DOCUMENT TEXT:
· · ·

In these early days of planning-by-layers, the foremost danger is the belief that the computer can resolve the age-old problems of planning, by providing a rationalist method leading to inevitable conclusions. McHarg, arguing in favour of planning-by-layers, wrote that:
It provided a method whereby the values employed were explicit, where the selection method was explicit -- where any man, assembling the same evidence, would come to the same conclusion. (McHarg, 1971)
McHarg saw this as "environmental determinism': a method that allows "nature', instead of man, to take development decisions. His title, Design with Nature, cleverly steps back from determinism, implying that nature will simply help man to take better decisions. The text is less cautious, as revealed by the remark that "any man using the same method will come to the same conclusion'.
Later advocates of GIS-based planning have seen the method as a "decision support system'. This implies a method for using geographical information to help planners, rather than a decision-making system. It is an attractive proposition, which takes us to the key question in GIS-based planning: which data should be used?
Consider the case of a developer seeking a site for a new office building. Using a GIS, it is possible to find a site which is:
1. over 2000 square metres in size;
2. located on soils that are suitable for construction;
3. not located on forested land;
4. not located on land of high agricultural value;
5. within 300 metres of an existing sewer line;
6. not within 20 metres of a watercourse.
This example is taken from Understanding GIS: The Arc/Info Method (Environmental Systems Research Institute, 1993). It appears to offer a decision-making procedure that is entirely based on verifiable criteria. If similar procedures were used for schools, housing, industry, transport, and every other land use, one could produce a full land use plan. As every decision would rest upon objective criteria, everyone would support the plan, wouldn't they? Well, they shouldn't. The following points indicate some of the flaws in the decision tree.
1. The size of ownership parcels can be changed, by land assembly.
2. With suitable foundation engineering, construction can take place on almost any substrate.
3. If one area of forest is lost, another can be allowed to grow.
4. With the current food surplus in developed countries, there is no need to preserve land of high agricultural value.
5. New sewer lines can be built.
6. Streams can be protected from pollution by filtration.

· · ·

QUESTIONS ON THE MATERIAL:
1/ Translate this sentence from the passage on GIS-based planning into Spanish: "Consider the case of a developer seeking a site for a new office building."
2/ Quote the passage on GIS-based planning from "1. The size" up to and including "pollution by filtration.".
3/ Sum up the passage on GIS-based planning in two sentences.
The material that follows has nothing to do with the passage above.

DATASET SECTION:
· · ·

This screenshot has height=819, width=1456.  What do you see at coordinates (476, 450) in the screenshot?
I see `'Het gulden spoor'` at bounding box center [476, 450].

· · ·

ANSWERS FOR THE TASKS:
1/ Considere el caso de un promotor que busca un terreno para un nuevo edificio de oficinas.

2/
1. The size of ownership parcels can be changed, by land assembly.
2. With suitable foundation engineering, construction can take place on almost any substrate.
3. If one area of forest is lost, another can be allowed to grow.
4. With the current food surplus in developed countries, there is no need to preserve land of high agricultural value.
5. New sewer lines can be built.
6. Streams can be protected from pollution by filtration.

3/ The passage warns against believing that planning-by-layers gives a rational method with inevitable conclusions, a view McHarg held when he wrote that anyone using the same evidence would reach the same conclusion. Using a GIS example of choosing an office site by six criteria, it argues that the procedure only appears objective and lists a flaw in each criterion.